## Record excerpts
BEGIN

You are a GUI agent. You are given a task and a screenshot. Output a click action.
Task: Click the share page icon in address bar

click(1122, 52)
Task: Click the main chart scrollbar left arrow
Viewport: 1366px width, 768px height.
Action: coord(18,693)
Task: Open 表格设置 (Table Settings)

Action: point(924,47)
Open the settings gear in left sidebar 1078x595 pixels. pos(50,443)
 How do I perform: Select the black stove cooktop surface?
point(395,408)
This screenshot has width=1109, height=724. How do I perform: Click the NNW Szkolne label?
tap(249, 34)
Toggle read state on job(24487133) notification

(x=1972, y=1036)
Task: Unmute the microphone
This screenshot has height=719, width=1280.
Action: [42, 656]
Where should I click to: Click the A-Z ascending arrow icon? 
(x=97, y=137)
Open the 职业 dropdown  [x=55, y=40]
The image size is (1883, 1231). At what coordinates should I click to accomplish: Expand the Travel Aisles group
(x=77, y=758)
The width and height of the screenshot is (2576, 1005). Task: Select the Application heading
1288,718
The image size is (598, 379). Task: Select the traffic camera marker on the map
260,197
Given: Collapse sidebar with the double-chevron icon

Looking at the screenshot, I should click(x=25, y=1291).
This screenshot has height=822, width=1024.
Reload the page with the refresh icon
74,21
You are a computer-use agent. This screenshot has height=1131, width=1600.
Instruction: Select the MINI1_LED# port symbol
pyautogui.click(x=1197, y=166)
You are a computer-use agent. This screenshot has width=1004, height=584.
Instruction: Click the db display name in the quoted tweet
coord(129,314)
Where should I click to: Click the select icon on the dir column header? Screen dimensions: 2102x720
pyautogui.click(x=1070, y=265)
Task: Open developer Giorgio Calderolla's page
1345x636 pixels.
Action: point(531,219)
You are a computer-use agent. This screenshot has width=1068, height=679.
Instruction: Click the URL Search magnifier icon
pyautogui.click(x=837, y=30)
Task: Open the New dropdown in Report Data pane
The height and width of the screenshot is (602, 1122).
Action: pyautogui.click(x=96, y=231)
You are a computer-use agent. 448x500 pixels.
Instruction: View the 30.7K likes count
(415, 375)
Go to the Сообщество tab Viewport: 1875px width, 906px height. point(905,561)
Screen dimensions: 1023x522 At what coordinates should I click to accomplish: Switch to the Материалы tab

END

## Task objective
What is needed is an exact copy of the lines from the one containing "The height and" through the last line of the records, and nothing else.

## Output of the task
The height and width of the screenshot is (602, 1122).
Action: pyautogui.click(x=96, y=231)
You are a computer-use agent. 448x500 pixels.
Instruction: View the 30.7K likes count
(415, 375)
Go to the Сообщество tab Viewport: 1875px width, 906px height. point(905,561)
Screen dimensions: 1023x522 At what coordinates should I click to accomplish: Switch to the Материалы tab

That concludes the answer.